Akademeia High School
© Juliusz Sokolowscy
In den Innenräumen findet sich eine Mischung aus puristischem Beton und rot- bis hellbraunen Holzelementen. In Kombination mit einer minimalistischen Gestaltung und klaren Linien sind ideale Bedingungen für Konzentration und zwischenmenschlichen Austausch geschaffen. Wandzeichnungen und buntes Mobiliar lockern die Einrichtung auf und sorgen für eine einladende, schülergerechte Atmosphäre. Das Ergebnis kann sich auf jeden Fall sehen lassen. Denn die Akademeia High School ist eine angesehene Ausbildungsstätte, welche die Schüler auf das Studium in einer anerkannten Universität wie Oxford oder Stanford vorbereiten soll.
Akademeia High School
© Juliusz Sokolowscy
Materialien und Farben können nicht nur die Konzentrationsfähigkeit fördern, sondern auch zum Spielen anregen. Beim Projekt The „Simone Veil‘s“ Group of Schools wählten Dominique Coulon & Associés in puncto Holz einen besonders kreativen Ansatz. Die 2015 erbaute Schule mit ihrem naturnahen und trotzdem modernen Aussehen, ist ein strukturierendes Element in der ökologisch-basierten Siedlung in Colombes, Frankreich. Dabei hebt sich das Gebäude durch seine einzigartige, farbenfrohe Gestaltung von der umliegenden Bebauung ab, ohne penetrant zu wirken – Orange und Pink sind sowohl im Außen- als auch im Innenbereich die dominierenden Farben. Naturbelassenes Holz und graue Betonelemente erden den Bau und schaffen einen ruhigen Ausgleich zur Farbenpracht. Ihren Einfallsreichtum brachten die Architekten beim Entwurf der Fassade und beim Gestalten der Zimmerdecken gekonnt zum Ausdruck. Letztere sind in unterschiedlichen Höhen gehalten, mit verspielten Lichtelementen und vereinzelt sogar mit unbearbeiteten Holzplanken versehen.

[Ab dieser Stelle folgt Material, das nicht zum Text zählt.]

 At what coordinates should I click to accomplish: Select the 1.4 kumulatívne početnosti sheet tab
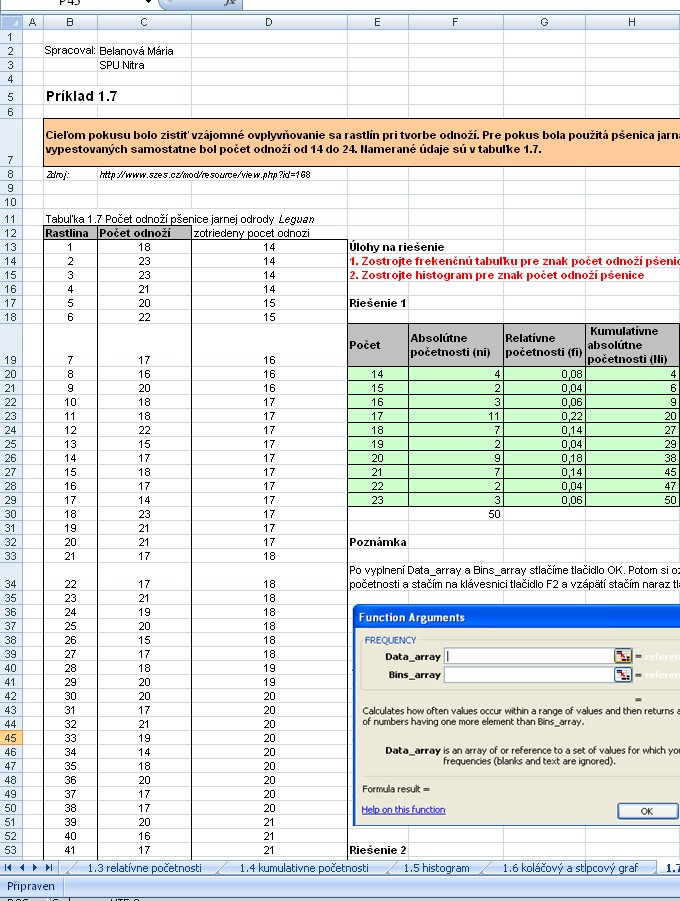tap(304, 868)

Das sogenannte „fröhliche Chaos“ soll Kinder nicht nur zum Lernen, sondern auch zum Toben anspornen. Die Architekten wollen mit ihrem Schulgebäude den Spagat zwischen Produktivität und Freizeit schaffen – ein Vorhaben, das ihnen durchaus gelungen ist.
The „Simone Veil‘s“ Group of Schools
© Eugeni Pons
Holz ist in der Architektur also zweifelsohne auf dem Vormarsch. Während das Material bisher in Städten selten anzutreffen war, erlebt es heute auch bei öffentlichen Bauten seine Renaissance. Neue Schulgebäude weisen immer häufiger Elemente aus dem erneuerbaren Baustoff auf. Denn Holz erweist sich dort als vielseitig und wandelbar. Die vorgestellten Beispiele verdeutlichen, wie das Material auch die Gestaltung kreativer Lernlandschaften fördern kann.